On estime à un million et demi d’exemplaires les guides vendus, succès éditorial certes, mais qui fut une opération financière « blanche » tant les investissements avaient été importants. Outre la concurrence, la volonté des anciens combattants de se passer de tout intermédiaire, Michelin avait peut-être aussi un peu surestimé le succès du tourisme des champs de bataille dans une France épuisée, rêvant de retrouver la « Belle époque ».

Aujourd’hui, et alors qu’en dehors des mémoriaux la reconstruction a effacé les traces les plus visibles du conflit, les guides sont précieux pour n’importe quel historien, passionné ou curieux, afin de retrouver certains sites (en particulier grâce aux photos) ou retracer certains événements. Mais ces guides sont évidemment devenus des objets historiques en eux-mêmes, témoignant de l’ampleur du traumatisme subi (nécessité de faire le deuil des « disparus ») et du désir d’alors de comprendre à la fois globalement et précisément les événements qui venaient de bouleverser paysages, vies et nations.
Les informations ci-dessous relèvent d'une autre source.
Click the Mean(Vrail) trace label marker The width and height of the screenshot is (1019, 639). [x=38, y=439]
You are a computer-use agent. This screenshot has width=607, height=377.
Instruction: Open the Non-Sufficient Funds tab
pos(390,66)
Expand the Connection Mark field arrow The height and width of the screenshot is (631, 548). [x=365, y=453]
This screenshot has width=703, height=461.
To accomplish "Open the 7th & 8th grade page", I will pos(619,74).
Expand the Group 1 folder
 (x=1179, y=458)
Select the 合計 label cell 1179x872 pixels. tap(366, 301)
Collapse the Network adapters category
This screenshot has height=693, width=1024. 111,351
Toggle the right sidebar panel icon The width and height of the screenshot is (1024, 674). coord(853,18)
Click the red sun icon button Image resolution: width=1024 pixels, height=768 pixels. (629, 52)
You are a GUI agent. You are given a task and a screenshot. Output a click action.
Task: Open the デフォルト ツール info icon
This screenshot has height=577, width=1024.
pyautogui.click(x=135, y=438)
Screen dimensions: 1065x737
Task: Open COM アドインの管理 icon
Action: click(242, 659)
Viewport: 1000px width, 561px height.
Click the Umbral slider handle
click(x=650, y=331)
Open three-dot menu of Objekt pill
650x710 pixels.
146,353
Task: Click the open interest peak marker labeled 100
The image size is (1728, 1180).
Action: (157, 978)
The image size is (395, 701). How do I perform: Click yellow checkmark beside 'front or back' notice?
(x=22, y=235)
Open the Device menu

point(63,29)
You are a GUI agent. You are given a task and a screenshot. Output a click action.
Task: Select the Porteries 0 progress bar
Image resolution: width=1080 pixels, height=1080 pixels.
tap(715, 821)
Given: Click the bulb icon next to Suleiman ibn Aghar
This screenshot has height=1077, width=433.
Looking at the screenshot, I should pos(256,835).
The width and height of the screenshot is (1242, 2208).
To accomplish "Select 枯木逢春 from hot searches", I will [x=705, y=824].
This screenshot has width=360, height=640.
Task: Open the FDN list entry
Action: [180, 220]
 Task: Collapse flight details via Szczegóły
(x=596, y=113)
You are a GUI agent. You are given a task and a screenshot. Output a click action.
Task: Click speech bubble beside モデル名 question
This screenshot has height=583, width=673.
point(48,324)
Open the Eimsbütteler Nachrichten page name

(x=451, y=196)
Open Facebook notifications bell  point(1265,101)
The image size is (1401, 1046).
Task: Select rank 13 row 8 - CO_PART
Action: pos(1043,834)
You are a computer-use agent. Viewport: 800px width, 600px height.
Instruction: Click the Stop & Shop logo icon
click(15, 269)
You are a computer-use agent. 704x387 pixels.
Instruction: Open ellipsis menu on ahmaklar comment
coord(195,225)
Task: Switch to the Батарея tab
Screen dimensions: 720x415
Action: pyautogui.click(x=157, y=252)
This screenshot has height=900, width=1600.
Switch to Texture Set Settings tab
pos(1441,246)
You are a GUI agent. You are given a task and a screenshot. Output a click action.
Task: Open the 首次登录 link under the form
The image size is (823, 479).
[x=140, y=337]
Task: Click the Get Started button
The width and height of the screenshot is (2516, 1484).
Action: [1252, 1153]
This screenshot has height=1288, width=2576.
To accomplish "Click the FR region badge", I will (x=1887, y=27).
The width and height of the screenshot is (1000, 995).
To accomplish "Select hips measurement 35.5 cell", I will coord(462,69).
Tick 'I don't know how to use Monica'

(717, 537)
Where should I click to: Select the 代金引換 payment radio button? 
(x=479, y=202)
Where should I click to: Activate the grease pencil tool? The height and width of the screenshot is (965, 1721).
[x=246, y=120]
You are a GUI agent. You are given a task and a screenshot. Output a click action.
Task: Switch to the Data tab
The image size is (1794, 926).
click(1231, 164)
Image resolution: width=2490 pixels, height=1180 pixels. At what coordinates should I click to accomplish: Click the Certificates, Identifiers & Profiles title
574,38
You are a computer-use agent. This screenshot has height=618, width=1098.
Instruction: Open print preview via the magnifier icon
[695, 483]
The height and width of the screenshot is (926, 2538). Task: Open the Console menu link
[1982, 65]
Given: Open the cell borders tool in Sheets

Ils témoignent aussi d’une société prise entre un patriotisme honnissant la « barbarie » germanique et un pacifisme voulant conjurer la perspective d’un nouveau conflit, à travers la visite instructive des lieux des combats.

Si la mémoire française de la Première Guerre mondiale reste encore très vive et a donc suscité la publication de nouveaux ouvrages, la lecture des « guides illustrés », et en particulier de celui d’Ypres (on trouvera également, bien entendu, dans la collection que possède la BNU deux volumes très précieux consacrés à « l’Alsace et les combats des Vosges ») permet, loin d’un esprit de commémoration trop figé, une plongée dans les réalités concrètes et la culture de guerre de la société française d’alors.